We can afford a health service which is universal – for everyone – but we need to focus on customer service, information and transparency.
Harry Cayton said that we face global challenges. Our populations are ageing rapidly, in India and China as well as in Europe and the USA. Health inequality applies to London just as it does elsewhere. We live in an age of ‘affluenza’, where obesity, diabetes and alcohol-related diseases are commonplace.
Tim Kelsey began with an arresting disclosure: that there are GPs in the UK who have never diagnosed a case of cancer because they are 'incompetent'. Statistics for the inequality of care across the country also demonstrate, for instance, that you are three times more likely to die of curable emphysema in Tyneside than in Dorset.

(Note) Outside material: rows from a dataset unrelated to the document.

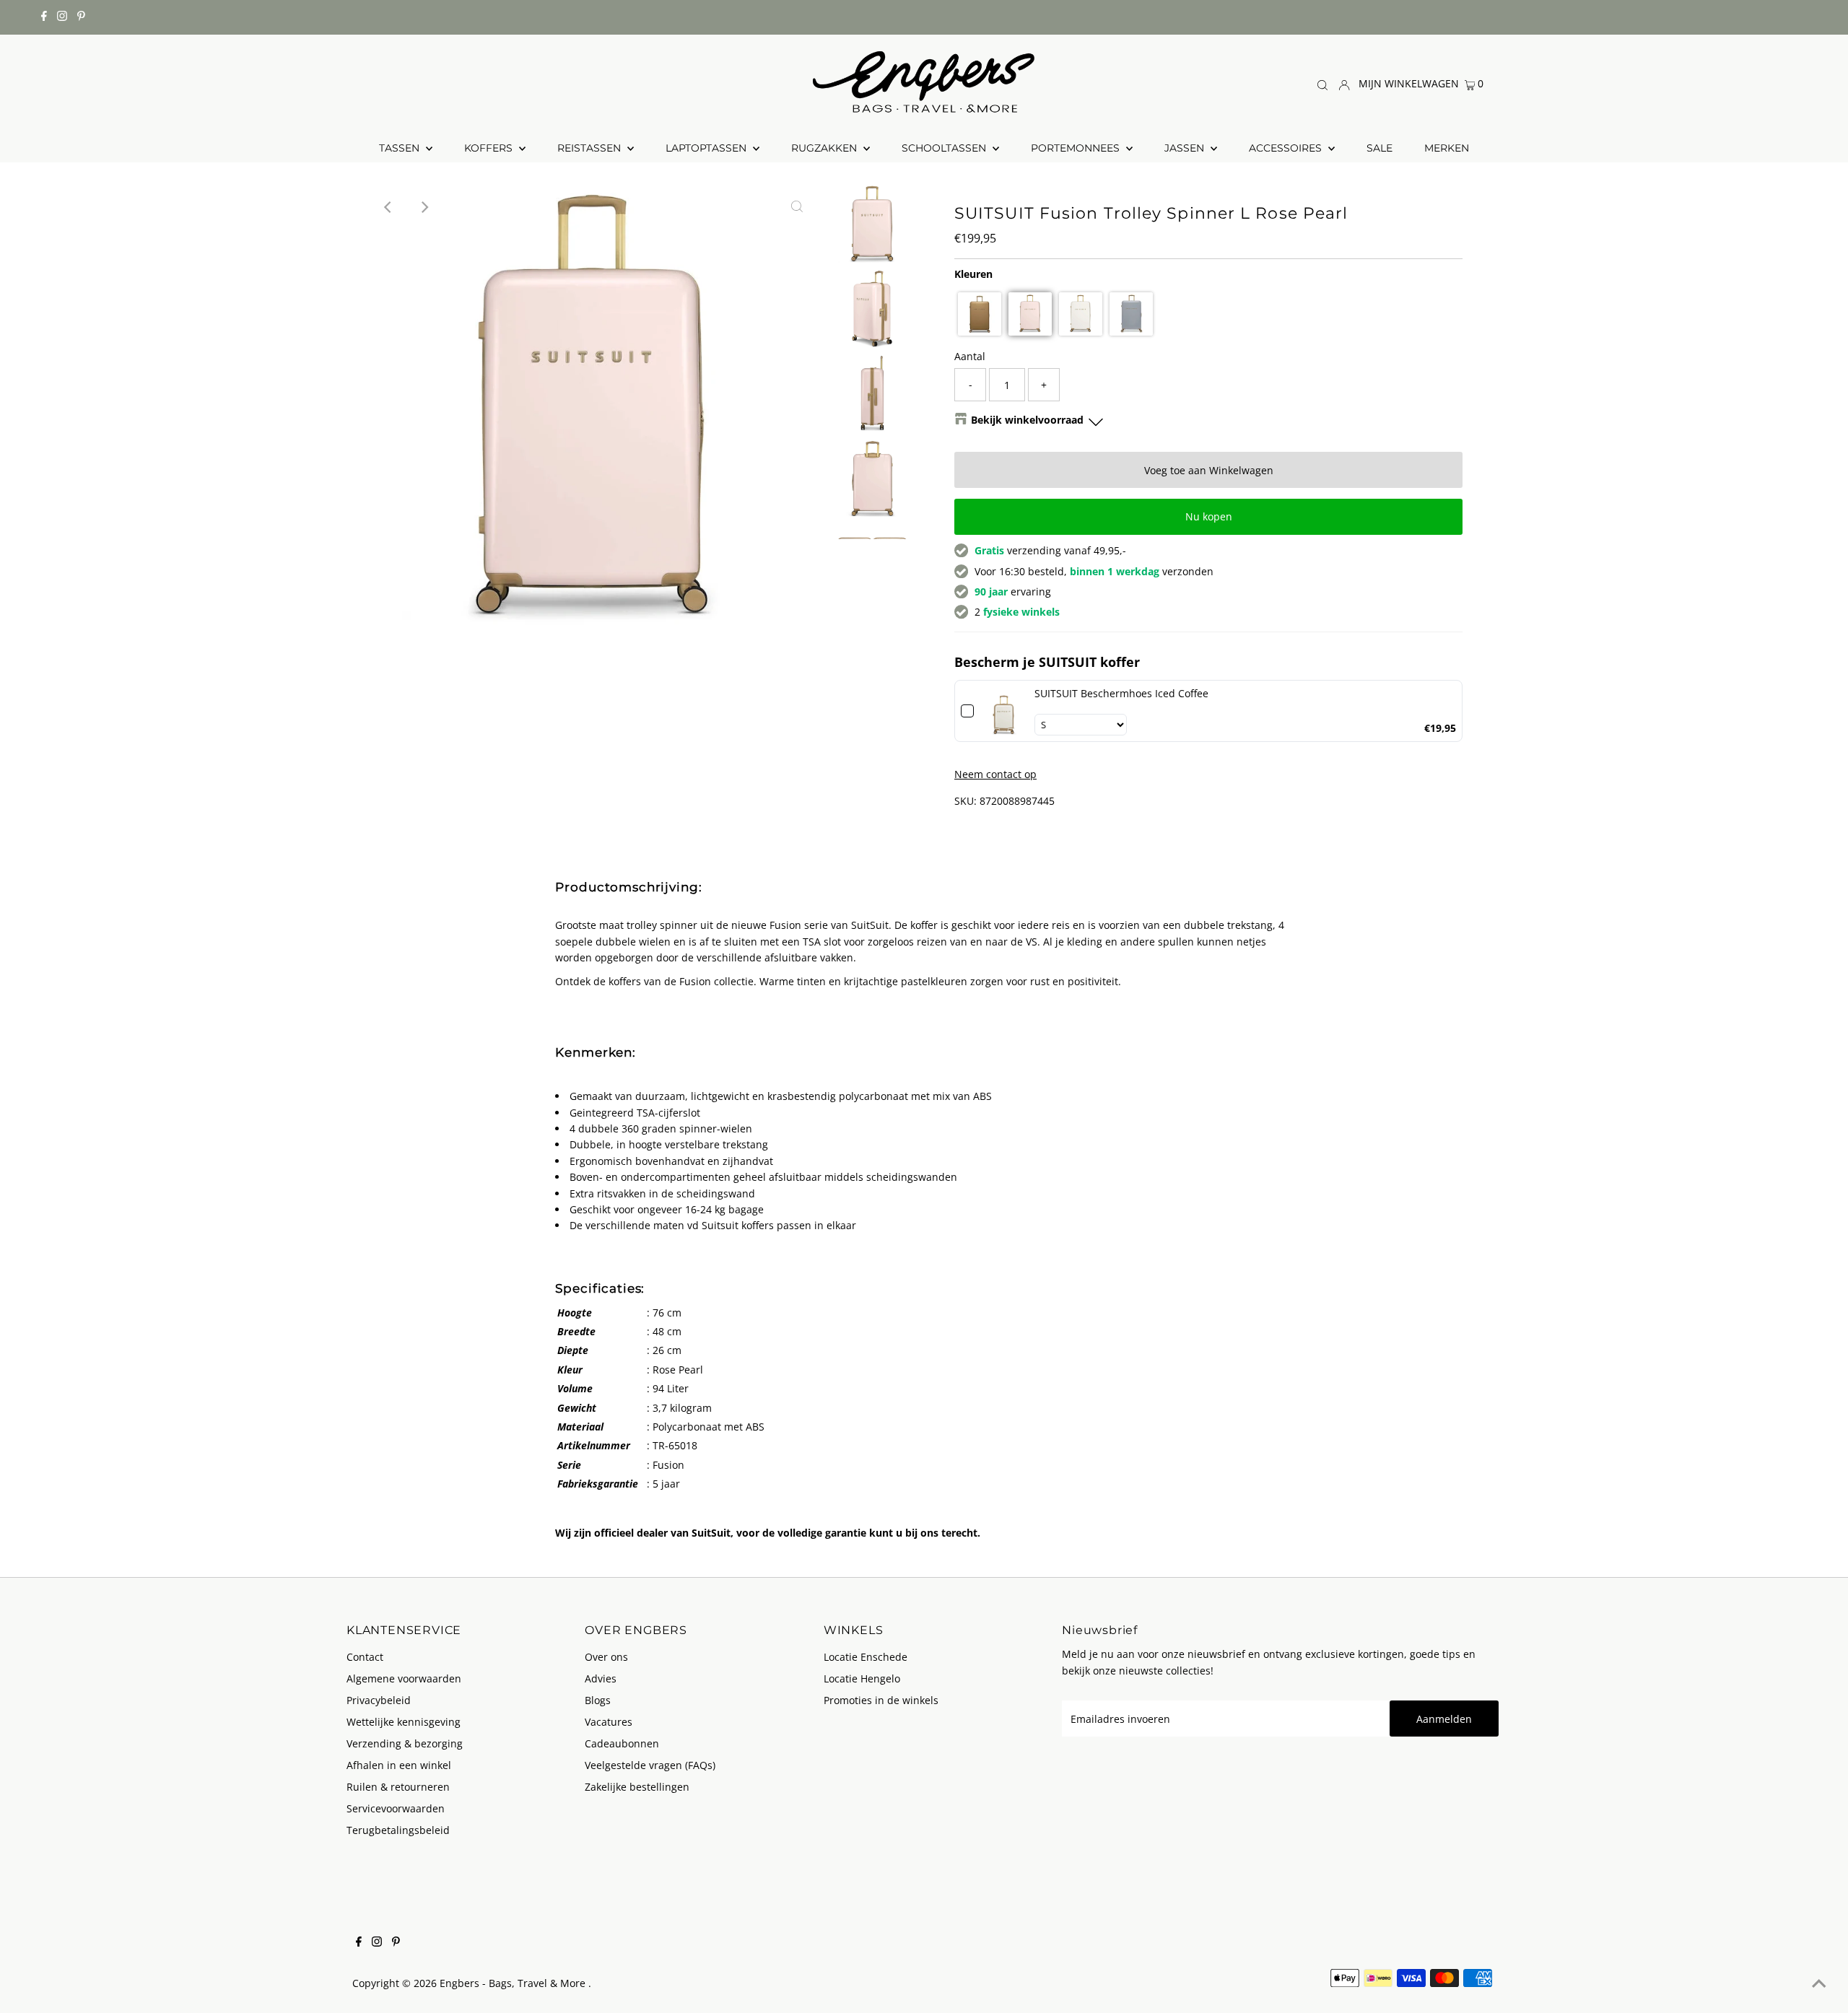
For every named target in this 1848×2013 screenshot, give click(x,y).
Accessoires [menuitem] (1287, 147)
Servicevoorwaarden (395, 1808)
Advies (600, 1678)
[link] (1004, 710)
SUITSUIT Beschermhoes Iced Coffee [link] (1121, 693)
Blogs (598, 1700)
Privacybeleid (378, 1700)
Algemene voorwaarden (403, 1678)
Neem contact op (995, 774)
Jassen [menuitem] (1185, 147)
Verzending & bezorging (404, 1743)
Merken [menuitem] (1446, 147)
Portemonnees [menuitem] (1077, 147)
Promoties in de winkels (881, 1700)
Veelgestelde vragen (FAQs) (650, 1765)
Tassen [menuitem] (400, 147)
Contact (364, 1657)
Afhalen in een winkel (398, 1765)
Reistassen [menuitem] (590, 147)
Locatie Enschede (865, 1657)
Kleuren (973, 274)
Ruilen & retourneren (398, 1787)
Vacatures (608, 1722)
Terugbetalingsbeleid (398, 1830)
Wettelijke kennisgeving (403, 1722)
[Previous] (389, 207)
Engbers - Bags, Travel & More (514, 1983)
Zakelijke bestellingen (637, 1787)
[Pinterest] (81, 17)
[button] (979, 314)
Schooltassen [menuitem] (945, 147)
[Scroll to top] (1819, 1984)
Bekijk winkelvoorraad (1027, 420)
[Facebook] (44, 17)
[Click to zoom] (797, 207)
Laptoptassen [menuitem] (707, 147)
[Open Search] (1322, 84)
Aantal (969, 356)
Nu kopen (1208, 516)
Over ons (606, 1657)
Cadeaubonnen (622, 1743)
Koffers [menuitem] (489, 147)
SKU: (965, 801)
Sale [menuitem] (1379, 147)
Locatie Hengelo (862, 1678)
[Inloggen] (1344, 83)
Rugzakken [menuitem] (825, 147)
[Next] (424, 207)
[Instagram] (62, 17)
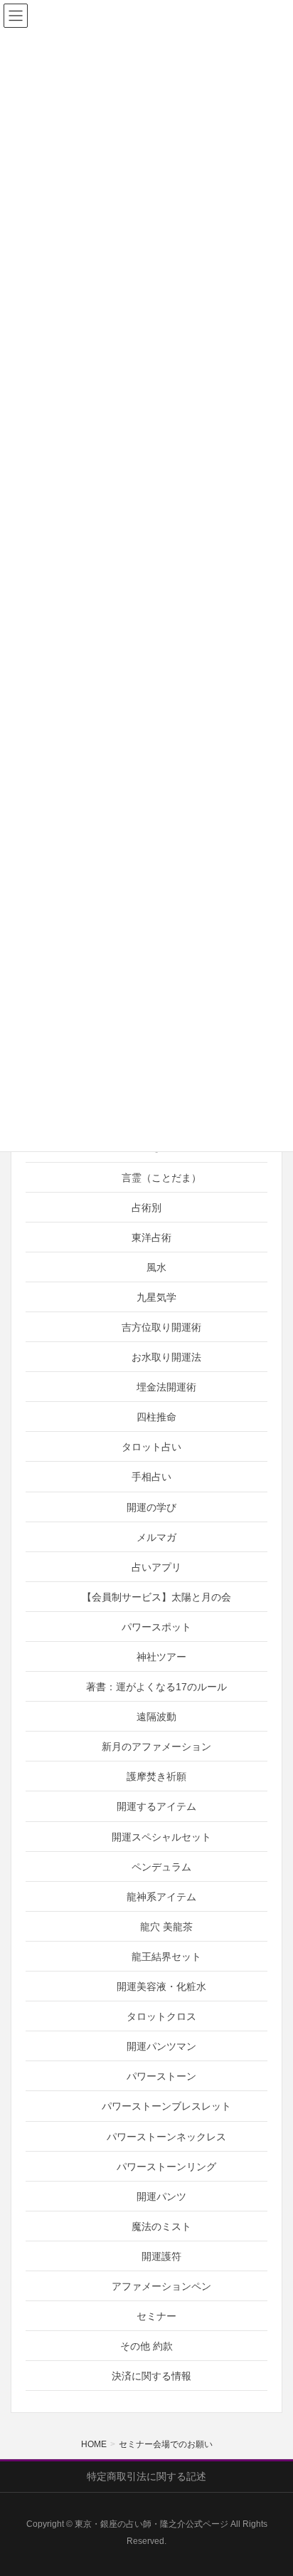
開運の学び (151, 1507)
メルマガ (156, 1537)
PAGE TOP (270, 2485)
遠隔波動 (156, 1716)
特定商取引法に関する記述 (146, 2476)
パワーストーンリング (166, 2166)
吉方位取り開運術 (161, 1327)
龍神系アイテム (161, 1896)
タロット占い (151, 1446)
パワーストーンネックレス (166, 2136)
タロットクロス (161, 2016)
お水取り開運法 (166, 1357)
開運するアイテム (156, 1806)
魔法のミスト (161, 2226)
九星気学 (156, 1297)
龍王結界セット (166, 1956)
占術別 (146, 1207)
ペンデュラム (161, 1867)
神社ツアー (161, 1657)
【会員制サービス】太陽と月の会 (156, 1597)
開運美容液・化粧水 (161, 1986)
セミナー (156, 2316)
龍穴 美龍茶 (166, 1926)
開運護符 (161, 2256)
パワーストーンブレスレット (166, 2106)
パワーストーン (161, 2076)
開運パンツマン (161, 2046)
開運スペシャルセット (161, 1837)
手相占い (151, 1476)
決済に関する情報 (151, 2376)
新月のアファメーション (156, 1746)
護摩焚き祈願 (156, 1776)
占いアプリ (156, 1567)
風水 (156, 1267)
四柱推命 (156, 1417)
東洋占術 (151, 1237)
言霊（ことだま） (161, 1177)
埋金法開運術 (166, 1387)
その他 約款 (146, 2346)
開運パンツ (161, 2196)
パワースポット (156, 1627)
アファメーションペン (161, 2286)
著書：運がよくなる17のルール (156, 1686)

As a journalist he said that he first learnt from his mother’s of a GP colleague who had completely failed to deliver reasonable care to his patients. Kelsey decided to compile a ‘good hospital’ guide where transparency would lead to greater safety. Since the formation of Dr Foster Intelligence, transparency will lead to quality
and sustainability.
Why? Because when you publish data on healthcare you increase accountability. Transparency directly drives outcomes in productivity in public services. We have tried paying doctors more, we have applied regulation; we could try rationing services; we could continue to set targets, but all that has achieved is a drop in waiting times. The simple answer is for open data – public reporting. We need data on GPs’ performance; data on social care. At a time when clinical provision has become a commodity we need an intelligent, transparent health service delivered by genuinely caring professionals.